En la columna de ayer se retomaba el tema de la inseguridad, o más bien, de cómo los famosos argentinos han convertido el tema en el más polémico de este año. No hay otra historia en el mundo del espectáculo rioplatense que haya tenido en este tiempo más repercusión.

Tenía que ver con las declaraciones de Georgina Barbarrosa ("Esto es el far west", dijo) y la defensa que hizo Jorge Rial del derecho a queja de las celebridades. Horas después de todo esto se sumó un incidente que echó más leña al fuego: al salir de una ceremonia este lunes, Susana Giménez aprovechó para contarle a los medios que la rodeaban que su nieta fue asaltada días atrás.
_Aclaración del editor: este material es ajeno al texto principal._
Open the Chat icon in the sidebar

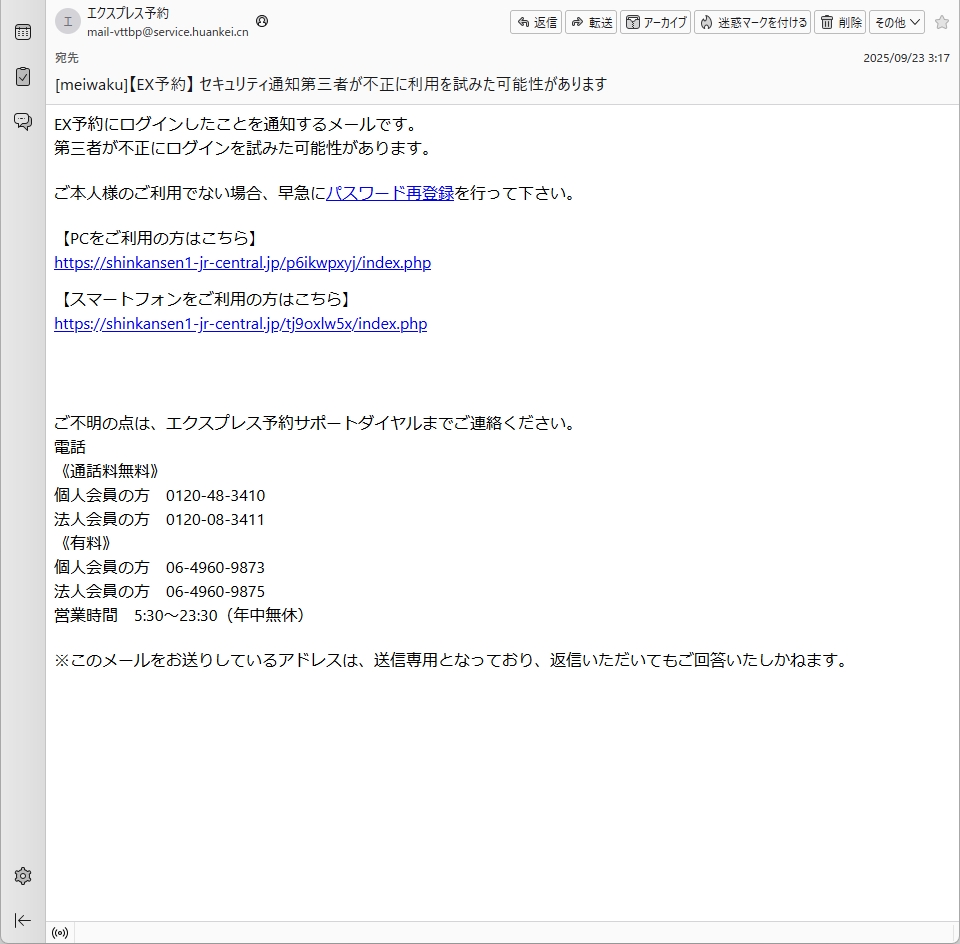(x=22, y=122)
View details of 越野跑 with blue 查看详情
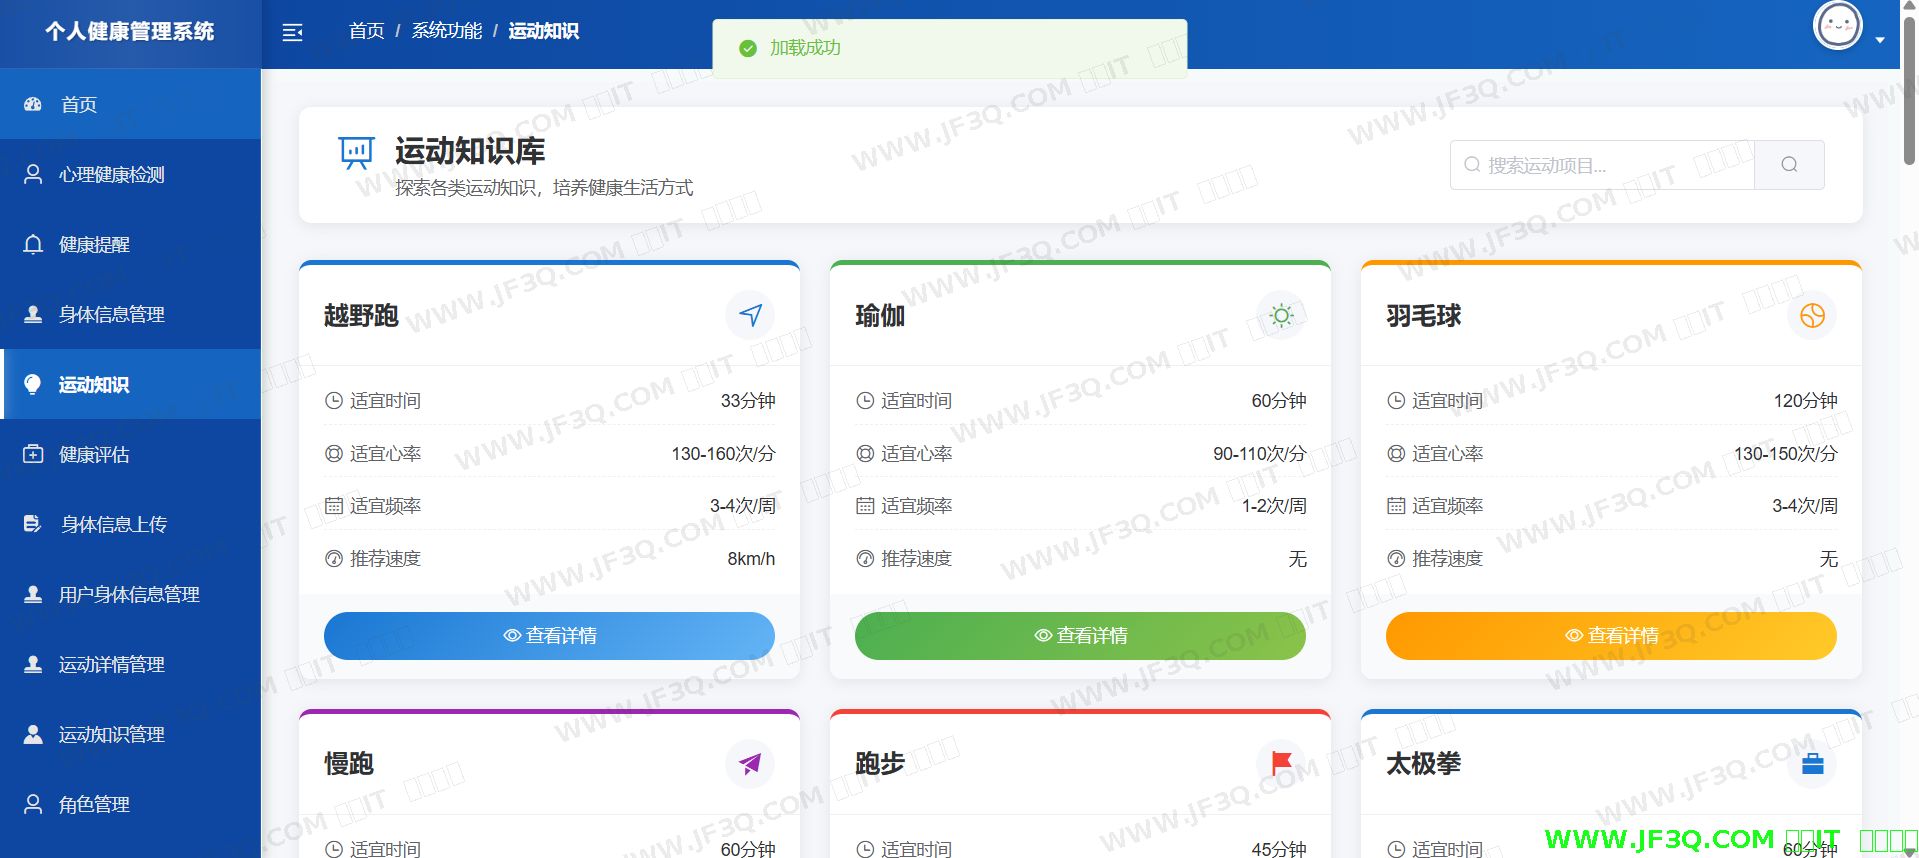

Con una frecuencia que parece intencional, aunque más bien es fruto de la casualidad y del contagio de la necesidad de salir a hablar, se han sumado los casos de celebridades que viven de cerca el tema de los robos y de la violencia. Ya no se trata de que solo los ciudadanos comunes y anónimos se sientan intranquilos, también lo dicen los famosos. Incluso Tinelli.

Y precisamente ahí está el pie de la polémica. Hay quienes consideran que figuras mediáticas y poderosas como Tinelli o Susana Giménez viven tan protegidos que no ven ni de cerca los problemas de la tan mencionada "inseguridad" y que, de hecho, ni siquiera la sienten. Solo hablan de ella. No hay dudas de que el conductor de Showmatch, por dar un ejemplo, vive con una protección y tranquilidad mucho mayor a la de cualquiera, pero, lo que reivindica Rial y otros es que como cualquier ciudadano tiene derecho a expresar su opinión. Hay quienes ven que ese uso de su derecho es solo una manera de echar leña al fuego y usar su influencia mediática para presionar a la clase política. Ahora el entretenimiento y el espectáculo agregan un costado más serio, digno de mayores discusiones.